[CSHARP-1061] Mongo InsertBatch and IO read performance degradaion Created: 10/Sep/14  Updated: 05/Apr/19  Resolved: 11/Sep/14

Status: Closed
Project: C# Driver
Component/s: Performance
Affects Version/s: 1.9
Fix Version/s: None

Type: Task Priority: Major - P3
Reporter: Nilanjan Dutta Assignee: Unassigned
Resolution: Done Votes: 1
Labels: Performance, question
Remaining Estimate: Not Specified
Time Spent: Not Specified
Original Estimate: Not Specified
Environment:

Windows 64 bit. 8GB RAM. i5 2540M 2,6 GHz


Attachments: PNG File Capture.PNG     File Logfile.PML     File ReadProfile-latest.app8results    

 Description   

So here is the use case: I have a locally saved large log file (>500 MB) which I read in predefined chunks in c# and every time i get a chunk I insert that to a localhost Mongo instance. Next chunk I append it to the same collection. I use "InsertBatch" method from MongoCollection.cs.
Previously I was using SqlLite for the same mechanism and every chunk of approx 10 MB size had following numbers in my machine:
1. Chunk Read time = ~ 0.5 s
2. Chunk write to SqlLite = ~ 3s

Now with Mongo I have gained better performance in write but my reading performance has degraded drastically. For general chunks numbers are now like:
1. Chunk Read Time = ~ 3s . For few chunks (although the size is same) it shoots up like a spike and goes beyond 10-15 s)
2. Write time = ~2s

So if I consider "Total time", the performance has degraded with MongoDB because of the log reading time. How can this be related is my first question. Second is, how to get rid of this?



 Comments   
Comment by Nilanjan Dutta [ 11/Sep/14 ]

Thanks Craig, that'd help.
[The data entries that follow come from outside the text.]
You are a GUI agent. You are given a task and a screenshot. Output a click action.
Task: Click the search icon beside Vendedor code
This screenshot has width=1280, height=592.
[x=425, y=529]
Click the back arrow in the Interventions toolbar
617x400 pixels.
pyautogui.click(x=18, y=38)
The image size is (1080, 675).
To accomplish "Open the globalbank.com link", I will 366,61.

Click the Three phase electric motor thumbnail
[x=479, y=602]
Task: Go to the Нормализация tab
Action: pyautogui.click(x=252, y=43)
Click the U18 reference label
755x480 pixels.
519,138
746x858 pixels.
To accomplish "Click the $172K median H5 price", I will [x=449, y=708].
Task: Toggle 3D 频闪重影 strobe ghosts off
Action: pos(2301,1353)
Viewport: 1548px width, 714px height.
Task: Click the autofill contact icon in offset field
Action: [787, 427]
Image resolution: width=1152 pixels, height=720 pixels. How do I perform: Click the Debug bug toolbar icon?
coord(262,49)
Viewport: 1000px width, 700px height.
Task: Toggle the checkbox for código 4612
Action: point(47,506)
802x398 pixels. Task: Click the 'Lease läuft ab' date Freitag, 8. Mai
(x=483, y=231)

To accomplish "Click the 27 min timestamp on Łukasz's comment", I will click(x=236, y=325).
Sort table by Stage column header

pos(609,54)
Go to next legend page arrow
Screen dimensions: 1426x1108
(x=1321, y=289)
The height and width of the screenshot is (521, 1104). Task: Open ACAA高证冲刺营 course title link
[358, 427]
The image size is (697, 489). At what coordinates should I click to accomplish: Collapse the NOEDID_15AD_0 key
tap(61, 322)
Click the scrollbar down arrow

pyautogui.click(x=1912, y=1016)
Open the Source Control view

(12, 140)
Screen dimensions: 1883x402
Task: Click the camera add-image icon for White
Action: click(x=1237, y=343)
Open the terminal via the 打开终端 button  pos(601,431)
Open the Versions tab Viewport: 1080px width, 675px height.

Yes I'm running 2.6.4 server in my machine. Thanks for your input, hoping to get a resolution soon from the other forum.

Comment by Craig Wilson [ 11/Sep/14 ]

Hi Nilanjan,

As this is not a driver problem, having this discussion here isn't going to get the right people looking at it to help solve your issue. So, I'm going to close this ticket. However, I have a few suggestions for you.

1. I'd repost your question here: https://groups.google.com/forum/#!forum/mongodb-user. Include the information we discovered during our conversations, including that this is transient data, the mongo versions you are using, the fact that you are having IO contention between reading on disk and mongod, how big these files and your data is, etc...

2. Make sure you are running server 2.6.4. There has been significant improvements related to IO and background flushes on windows.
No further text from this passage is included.